Não é um poeta narcisista e ensimesmado. É um poeta da noite, das relações, dos acasalamentos. "Um jeito meio assim", casual, jovem, de um propósito construído na circunstância. Tátil. Verso solto, que é contido, mas também desprendido e sutil, que é um registro sensorial e ao mesmo tempo mental, recursivo, pois o poeta sempre volta à solidão e ao espelho. Os tais "momentos-intantes" de que nos fala Marcos em um de seus poemas.
Nordestino desterrado, levado a terras distantes. A outras línguas e experiências, guarda um tanto a aparência de um passado que ele mantém vivo —não apenas porque conserva a vasta cabeleira dos rebeldes, mas por manter uma dialética questão com o tempo: "o tempo passado,/ passado sem os meus. /o tempo futuro/ futuro para os seus?", diz no poema da Irreversibilidade.
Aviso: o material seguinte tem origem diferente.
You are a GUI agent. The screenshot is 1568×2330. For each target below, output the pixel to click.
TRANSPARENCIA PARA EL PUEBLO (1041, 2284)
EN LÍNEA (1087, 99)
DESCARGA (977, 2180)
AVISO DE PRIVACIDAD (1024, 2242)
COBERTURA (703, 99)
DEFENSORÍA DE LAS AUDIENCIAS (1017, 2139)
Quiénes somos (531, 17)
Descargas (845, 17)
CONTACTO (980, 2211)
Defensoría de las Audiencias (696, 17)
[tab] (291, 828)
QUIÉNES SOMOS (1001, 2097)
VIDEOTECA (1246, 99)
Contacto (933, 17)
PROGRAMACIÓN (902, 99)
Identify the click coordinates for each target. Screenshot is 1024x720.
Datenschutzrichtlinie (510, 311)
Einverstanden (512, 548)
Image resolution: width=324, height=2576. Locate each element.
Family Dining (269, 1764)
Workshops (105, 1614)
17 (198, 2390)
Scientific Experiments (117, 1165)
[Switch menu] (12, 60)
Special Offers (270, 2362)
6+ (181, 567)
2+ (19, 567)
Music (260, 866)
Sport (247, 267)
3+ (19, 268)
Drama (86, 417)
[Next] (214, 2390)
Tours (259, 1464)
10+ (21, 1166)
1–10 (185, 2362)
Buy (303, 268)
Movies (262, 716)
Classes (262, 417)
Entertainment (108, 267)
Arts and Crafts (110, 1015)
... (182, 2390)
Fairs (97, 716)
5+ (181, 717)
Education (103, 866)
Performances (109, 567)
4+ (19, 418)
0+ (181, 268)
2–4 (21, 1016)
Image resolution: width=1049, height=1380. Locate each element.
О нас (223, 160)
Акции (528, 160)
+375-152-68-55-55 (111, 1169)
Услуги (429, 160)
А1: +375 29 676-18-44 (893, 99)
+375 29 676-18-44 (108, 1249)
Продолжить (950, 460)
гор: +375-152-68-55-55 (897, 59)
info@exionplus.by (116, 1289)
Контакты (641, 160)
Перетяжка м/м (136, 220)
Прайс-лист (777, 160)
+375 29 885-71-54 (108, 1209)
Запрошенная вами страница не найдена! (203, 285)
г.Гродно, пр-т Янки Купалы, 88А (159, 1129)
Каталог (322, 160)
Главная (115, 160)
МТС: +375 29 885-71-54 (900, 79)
Queiramos ou não, a poesia nos remete sempre à autobiografia, ao memorialismo, que não é apenas do poeta, mas sobretudo do leitor, que se identifica e se reconhece.
FOTO TABOCA
Quem não deixou
sua alma aprisionada
em 3X4
no lambe-lambe
do Seu Chiquinho
na Praça da Bandeira?
A poesia de Marcos flui e reflui. É relicário e é ofertório, como a sua/nossa Cajuina que é "pura, cristalina/ do Piauí, genuína". Ah, Marcos viveu na Alemanha, escreve seus poemas em várias línguas, mas tem um retrato ovalado na parede que ele trouxe do seu Piauí, naquela "difusa fronteira de tua (dele, nossa) verve fantasia."
De carne e sonho, de beijos e coices de amor, como queria Oswald de Andrade.